*What the exercise asks*
Transcribe every entry exactly, leaving out any pictures.

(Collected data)
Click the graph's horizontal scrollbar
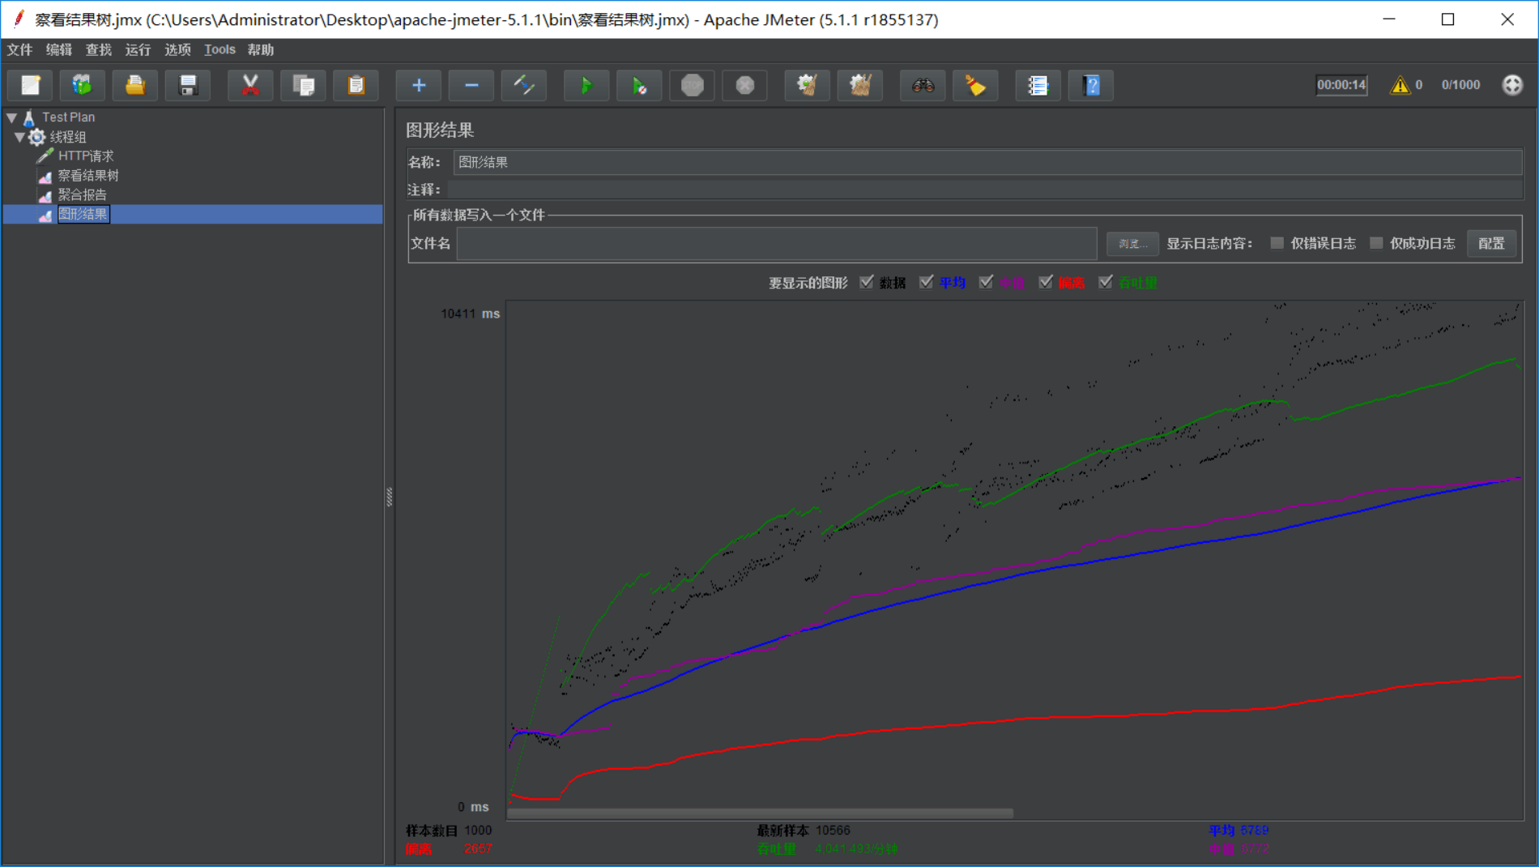Image resolution: width=1539 pixels, height=867 pixels. click(x=760, y=813)
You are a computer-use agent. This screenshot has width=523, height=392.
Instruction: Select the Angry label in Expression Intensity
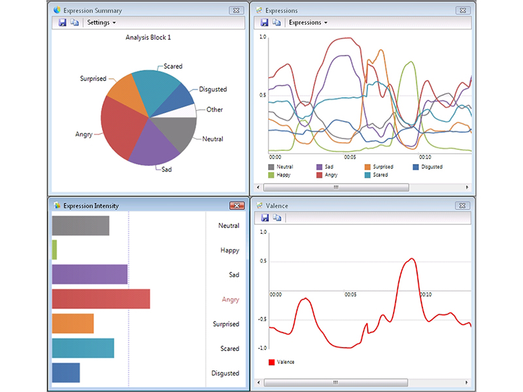tap(230, 300)
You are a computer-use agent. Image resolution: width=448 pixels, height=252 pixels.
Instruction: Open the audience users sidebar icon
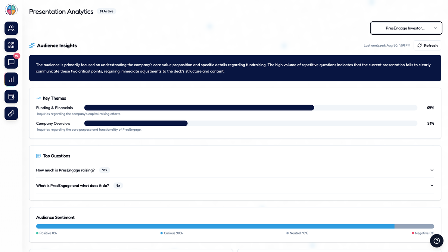(11, 28)
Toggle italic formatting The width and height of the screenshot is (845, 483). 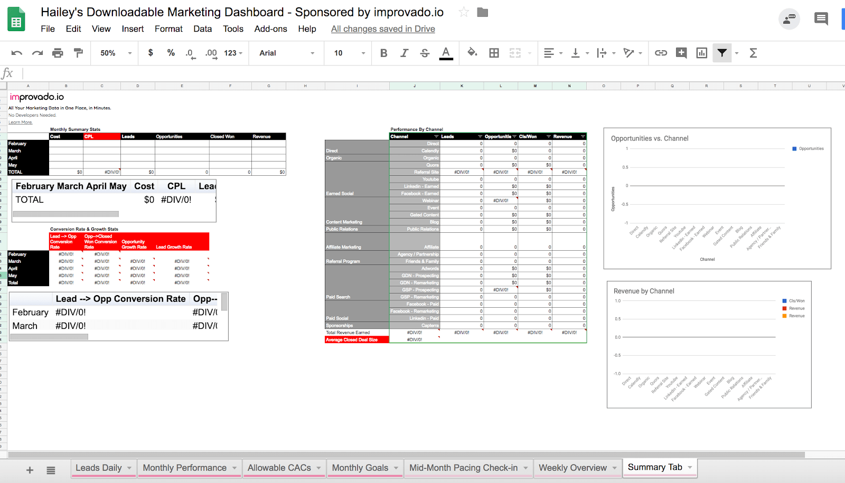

*Completed exercise*
Click the graph's horizontal scrollbar
Image resolution: width=1539 pixels, height=867 pixels. click(x=760, y=813)
You are a computer-use agent. This screenshot has width=523, height=392.
Instruction: Select the Angry label in Expression Intensity
tap(230, 300)
You are a computer-use agent. Image resolution: width=448 pixels, height=252 pixels.
Instruction: Open the audience users sidebar icon
(11, 28)
Toggle italic formatting The width and height of the screenshot is (845, 483). 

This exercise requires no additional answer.